ニュース その他製造 作成日:2011年1月28日_記事番号:T00028048
鴻海科技集団(フォックスコン)が太陽電池大手、益通光能科技(イートン・ソーラーテック)の筆頭株主となり、太陽電池事業に本格参入する計画がとん挫した。鴻海は27日、第三者割当増資の引き受け取りやめを発表。出資発表からわずか2日後の急転直下で、さらに同日、鴻海に代わり英業達(インベンテック)による出資が決定した。前代未聞の逆転劇の背景にはイートンと鴻海に出資合意をめぐって行き違いがあったもようで、鴻海はイートンの「裏切り」を強く批判。提訴も辞さない構えだ。28日付蘋果日報などが報じた。
27日に記者会見を開いた丁祈安・鴻海副総経理(広報担当)によると、鴻海側は24日にイートンの董事過半数から出資に同意する承諾書を取得したことを受け、25日の発表に至った。その後26日正午、イートンに投資協定書を送付したが、午後3時半ごろに返送されて来たものからは、合意事項9項目が削除されていた。さらにイートンは鴻海に対し、5時までの署名、返送を求めてきたが、鴻海の対応協議が長引く中、5時半ごろイートンより引き受け先を別の対象に決めたとの連絡を受けたという。
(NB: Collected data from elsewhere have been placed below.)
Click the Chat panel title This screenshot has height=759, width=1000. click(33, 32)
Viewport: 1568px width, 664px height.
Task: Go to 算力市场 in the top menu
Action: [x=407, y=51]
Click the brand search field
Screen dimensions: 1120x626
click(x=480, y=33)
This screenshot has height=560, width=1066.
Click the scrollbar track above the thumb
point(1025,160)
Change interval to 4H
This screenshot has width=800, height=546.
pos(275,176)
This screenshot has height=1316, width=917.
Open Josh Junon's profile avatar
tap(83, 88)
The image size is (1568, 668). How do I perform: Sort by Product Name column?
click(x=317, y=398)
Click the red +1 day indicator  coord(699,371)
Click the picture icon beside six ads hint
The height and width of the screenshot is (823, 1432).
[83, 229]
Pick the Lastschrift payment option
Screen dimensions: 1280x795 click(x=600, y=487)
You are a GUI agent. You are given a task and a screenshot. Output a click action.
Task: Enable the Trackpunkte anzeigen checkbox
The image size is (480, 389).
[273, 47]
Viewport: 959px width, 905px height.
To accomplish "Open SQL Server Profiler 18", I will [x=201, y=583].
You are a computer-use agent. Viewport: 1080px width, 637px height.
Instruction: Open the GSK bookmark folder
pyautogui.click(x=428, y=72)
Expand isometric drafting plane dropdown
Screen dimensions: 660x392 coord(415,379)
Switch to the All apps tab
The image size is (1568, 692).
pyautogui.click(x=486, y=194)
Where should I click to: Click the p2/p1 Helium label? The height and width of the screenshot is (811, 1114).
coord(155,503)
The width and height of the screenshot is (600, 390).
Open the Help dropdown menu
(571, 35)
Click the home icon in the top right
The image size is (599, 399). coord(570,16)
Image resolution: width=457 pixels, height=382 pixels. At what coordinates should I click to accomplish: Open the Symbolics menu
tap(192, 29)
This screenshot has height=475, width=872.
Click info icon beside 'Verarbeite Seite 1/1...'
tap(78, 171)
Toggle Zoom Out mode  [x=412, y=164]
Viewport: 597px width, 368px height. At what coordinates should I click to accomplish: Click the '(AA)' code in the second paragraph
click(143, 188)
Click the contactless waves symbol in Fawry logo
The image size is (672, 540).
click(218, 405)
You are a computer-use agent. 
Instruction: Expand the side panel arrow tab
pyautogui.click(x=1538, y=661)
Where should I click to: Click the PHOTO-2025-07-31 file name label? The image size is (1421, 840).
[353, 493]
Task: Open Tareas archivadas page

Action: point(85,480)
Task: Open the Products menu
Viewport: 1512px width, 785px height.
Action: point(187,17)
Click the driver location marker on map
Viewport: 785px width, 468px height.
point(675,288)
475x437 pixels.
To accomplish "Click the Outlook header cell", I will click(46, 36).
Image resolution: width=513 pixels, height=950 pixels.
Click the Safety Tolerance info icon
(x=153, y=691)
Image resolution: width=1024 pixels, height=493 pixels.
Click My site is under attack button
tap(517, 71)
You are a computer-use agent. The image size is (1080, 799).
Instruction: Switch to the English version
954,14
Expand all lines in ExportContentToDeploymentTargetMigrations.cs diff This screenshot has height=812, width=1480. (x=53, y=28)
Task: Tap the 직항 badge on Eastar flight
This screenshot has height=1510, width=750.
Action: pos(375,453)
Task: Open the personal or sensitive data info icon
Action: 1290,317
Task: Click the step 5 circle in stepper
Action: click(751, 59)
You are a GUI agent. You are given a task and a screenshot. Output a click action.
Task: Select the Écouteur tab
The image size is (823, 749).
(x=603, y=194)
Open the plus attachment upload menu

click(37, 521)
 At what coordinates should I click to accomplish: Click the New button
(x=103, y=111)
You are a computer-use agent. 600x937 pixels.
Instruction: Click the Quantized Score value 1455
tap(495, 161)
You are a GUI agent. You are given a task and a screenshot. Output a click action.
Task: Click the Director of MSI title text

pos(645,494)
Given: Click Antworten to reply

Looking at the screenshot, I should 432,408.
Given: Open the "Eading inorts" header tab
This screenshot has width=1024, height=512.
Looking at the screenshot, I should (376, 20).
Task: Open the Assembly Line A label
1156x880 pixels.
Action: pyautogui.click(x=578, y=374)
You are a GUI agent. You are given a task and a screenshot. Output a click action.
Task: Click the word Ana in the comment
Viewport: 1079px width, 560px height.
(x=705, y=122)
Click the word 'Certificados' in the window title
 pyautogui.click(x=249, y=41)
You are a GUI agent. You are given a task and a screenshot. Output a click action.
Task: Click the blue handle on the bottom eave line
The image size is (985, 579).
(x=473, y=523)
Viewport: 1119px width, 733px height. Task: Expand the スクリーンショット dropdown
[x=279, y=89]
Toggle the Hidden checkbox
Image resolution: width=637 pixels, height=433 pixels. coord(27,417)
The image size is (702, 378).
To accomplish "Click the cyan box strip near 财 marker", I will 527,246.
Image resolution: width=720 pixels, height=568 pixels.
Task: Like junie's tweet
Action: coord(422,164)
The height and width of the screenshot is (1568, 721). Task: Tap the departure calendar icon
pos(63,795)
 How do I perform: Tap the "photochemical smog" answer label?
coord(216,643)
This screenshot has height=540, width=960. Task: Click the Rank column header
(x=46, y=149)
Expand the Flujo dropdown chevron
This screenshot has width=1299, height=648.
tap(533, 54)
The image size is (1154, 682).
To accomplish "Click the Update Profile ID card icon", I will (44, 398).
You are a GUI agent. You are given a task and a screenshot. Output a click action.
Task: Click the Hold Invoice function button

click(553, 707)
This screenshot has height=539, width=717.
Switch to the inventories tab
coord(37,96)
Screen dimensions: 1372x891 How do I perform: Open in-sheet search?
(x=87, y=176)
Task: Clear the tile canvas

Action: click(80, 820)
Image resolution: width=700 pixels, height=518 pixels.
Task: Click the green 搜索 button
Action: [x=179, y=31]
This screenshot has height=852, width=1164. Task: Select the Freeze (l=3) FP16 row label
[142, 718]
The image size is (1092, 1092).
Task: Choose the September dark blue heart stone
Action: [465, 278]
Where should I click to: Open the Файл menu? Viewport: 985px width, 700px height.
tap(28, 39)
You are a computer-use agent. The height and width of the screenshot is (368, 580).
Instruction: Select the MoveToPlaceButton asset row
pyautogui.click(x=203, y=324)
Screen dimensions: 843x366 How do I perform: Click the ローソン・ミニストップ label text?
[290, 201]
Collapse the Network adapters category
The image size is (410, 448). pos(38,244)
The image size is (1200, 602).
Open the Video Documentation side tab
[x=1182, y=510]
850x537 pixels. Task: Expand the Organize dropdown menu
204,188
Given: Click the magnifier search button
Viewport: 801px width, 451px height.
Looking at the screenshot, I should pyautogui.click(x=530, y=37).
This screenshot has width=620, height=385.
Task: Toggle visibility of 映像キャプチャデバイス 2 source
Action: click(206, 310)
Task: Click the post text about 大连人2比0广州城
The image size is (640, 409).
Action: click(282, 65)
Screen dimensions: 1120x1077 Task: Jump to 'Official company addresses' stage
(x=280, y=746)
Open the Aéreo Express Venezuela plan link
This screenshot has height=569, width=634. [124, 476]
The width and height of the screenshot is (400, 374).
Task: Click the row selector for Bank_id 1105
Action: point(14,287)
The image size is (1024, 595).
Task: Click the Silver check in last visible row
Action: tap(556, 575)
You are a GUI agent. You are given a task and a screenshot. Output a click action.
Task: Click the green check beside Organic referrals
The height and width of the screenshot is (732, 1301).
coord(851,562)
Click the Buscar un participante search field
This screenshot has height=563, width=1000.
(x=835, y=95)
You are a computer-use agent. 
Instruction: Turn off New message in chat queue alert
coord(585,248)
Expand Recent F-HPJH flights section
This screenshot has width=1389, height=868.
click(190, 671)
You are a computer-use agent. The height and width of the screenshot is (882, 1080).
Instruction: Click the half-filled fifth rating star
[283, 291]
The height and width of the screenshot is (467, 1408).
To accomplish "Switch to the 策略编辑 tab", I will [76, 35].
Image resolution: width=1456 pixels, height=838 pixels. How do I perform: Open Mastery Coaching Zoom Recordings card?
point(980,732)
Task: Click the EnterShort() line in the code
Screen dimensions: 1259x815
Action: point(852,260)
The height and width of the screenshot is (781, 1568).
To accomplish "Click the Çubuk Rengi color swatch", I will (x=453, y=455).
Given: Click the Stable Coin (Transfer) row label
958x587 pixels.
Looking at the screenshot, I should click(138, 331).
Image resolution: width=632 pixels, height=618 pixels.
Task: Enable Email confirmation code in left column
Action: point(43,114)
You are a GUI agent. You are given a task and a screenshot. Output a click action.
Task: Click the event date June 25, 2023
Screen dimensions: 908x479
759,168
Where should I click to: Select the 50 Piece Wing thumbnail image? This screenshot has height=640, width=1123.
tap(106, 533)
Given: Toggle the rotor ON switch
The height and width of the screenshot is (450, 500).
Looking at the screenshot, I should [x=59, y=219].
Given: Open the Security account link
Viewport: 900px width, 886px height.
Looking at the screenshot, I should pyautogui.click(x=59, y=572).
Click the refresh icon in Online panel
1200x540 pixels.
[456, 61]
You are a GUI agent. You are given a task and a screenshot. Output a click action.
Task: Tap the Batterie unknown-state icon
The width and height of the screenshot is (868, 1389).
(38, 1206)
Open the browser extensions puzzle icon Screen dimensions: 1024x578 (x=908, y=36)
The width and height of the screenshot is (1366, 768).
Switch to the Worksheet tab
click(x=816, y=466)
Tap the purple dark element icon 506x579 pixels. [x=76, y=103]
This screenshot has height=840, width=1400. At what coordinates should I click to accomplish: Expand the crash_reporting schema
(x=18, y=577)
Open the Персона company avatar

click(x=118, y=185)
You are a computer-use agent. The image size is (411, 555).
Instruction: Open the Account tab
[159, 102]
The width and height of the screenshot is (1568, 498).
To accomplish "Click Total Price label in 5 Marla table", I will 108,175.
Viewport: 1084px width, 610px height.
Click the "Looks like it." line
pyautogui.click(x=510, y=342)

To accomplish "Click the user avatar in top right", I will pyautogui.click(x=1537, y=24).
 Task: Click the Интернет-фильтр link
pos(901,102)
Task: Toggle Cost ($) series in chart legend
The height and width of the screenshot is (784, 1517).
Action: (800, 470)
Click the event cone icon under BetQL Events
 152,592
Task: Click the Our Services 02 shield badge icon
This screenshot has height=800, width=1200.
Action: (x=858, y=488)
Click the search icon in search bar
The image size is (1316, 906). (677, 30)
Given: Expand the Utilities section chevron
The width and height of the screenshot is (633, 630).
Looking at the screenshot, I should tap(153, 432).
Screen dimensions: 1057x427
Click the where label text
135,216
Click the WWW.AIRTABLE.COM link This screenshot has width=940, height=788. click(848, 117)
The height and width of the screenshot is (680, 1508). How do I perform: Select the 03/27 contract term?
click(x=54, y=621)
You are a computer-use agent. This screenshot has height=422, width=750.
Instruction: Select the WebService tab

その上で丁副総経理は、郭台銘董事長の「(企業買収は)価格よりも誠意が重要」という、イートンの「背信行為」を批判するコメントを発表した。
イートン「理解できない」
これに対しイートンは、「増資引き受け先対象はこれまで一度も公表していない」と強調。署名が済んでいない段階で、出資が決まったと公表した鴻海の行為を「理解できない」とした上で「当社の行為は100%合法だ」と主張した。
なお、監督機関の金融監督管理委員会(金管会)証券期貨局関係者は「今後、事態の把握、および不法行為が行われなかったかを確認する」としている。
今回インベンテックはイートンの増資計画に対し、1株当たり価格は22台湾元、総額50億6,000万元(約144億円)と鴻海の1株20元、総額40億4,000万元を上回る条件で引き受けに成功した。
インベンテックグループの出資内訳は、インベンテックが1億6,000万株、葉国一グループ会長と息子2人が5,000万株、同グループ傘下の投資会社、英源達投資が2,000万株の計2億3,000万株。これによりインベンテックのイートンへの出資比率は47.97%となり、筆頭株主の座に就く。
鴻海、2度目のつまずき
同日付工商時報によると鴻海はかつて、太陽電池大手の茂迪科技(モーテック・インダストリーズ)に出資を検討していたが、モーテックは09年末に台湾積体電路製造(TSMC)からの出資受け入れを決めており、今回の出資失敗は鴻海にとって太陽電池事業における2度目のつまずきとなる。しかし鴻海は「既定路線である太陽電池、グリーンエネルギー事業展開が、今回の件で影響を受けることは絶対にない」と強調した。
太陽電池でも「反鴻海体制」
一方、インベンテックは昨年10月、傘下に太陽電池メーカー、英穏達科技を設立しており、同社の生産能力は今年中に300メガワット(MW)を予定。さらにイートンも800MW以上に増強する計画のため、生産能力は両社合計1ギガワット(GW)を超える見通しで、インベンテックはモーテックと並ぶ、太陽電池で台湾最大手グループに躍進する見通しだ。
インベンテックはまた、合晶科技(ウエハーワークス)が出資する中国・太陽電池素材メーカー、陽光能源控股(ソーラーギガ・エナジー)傘下のモジュールメーカー、景懋光電(キンマック・ソーラー)への40%出資を決めているほか、イートンは友達光電(AUO)傘下のエム・セテックと原料調達で提携しており、インベンテック、ウエハーワークス、AUOなどにより、電子産業に続き太陽電池業界でも「反鴻海体制」が築かれつつあるようだ。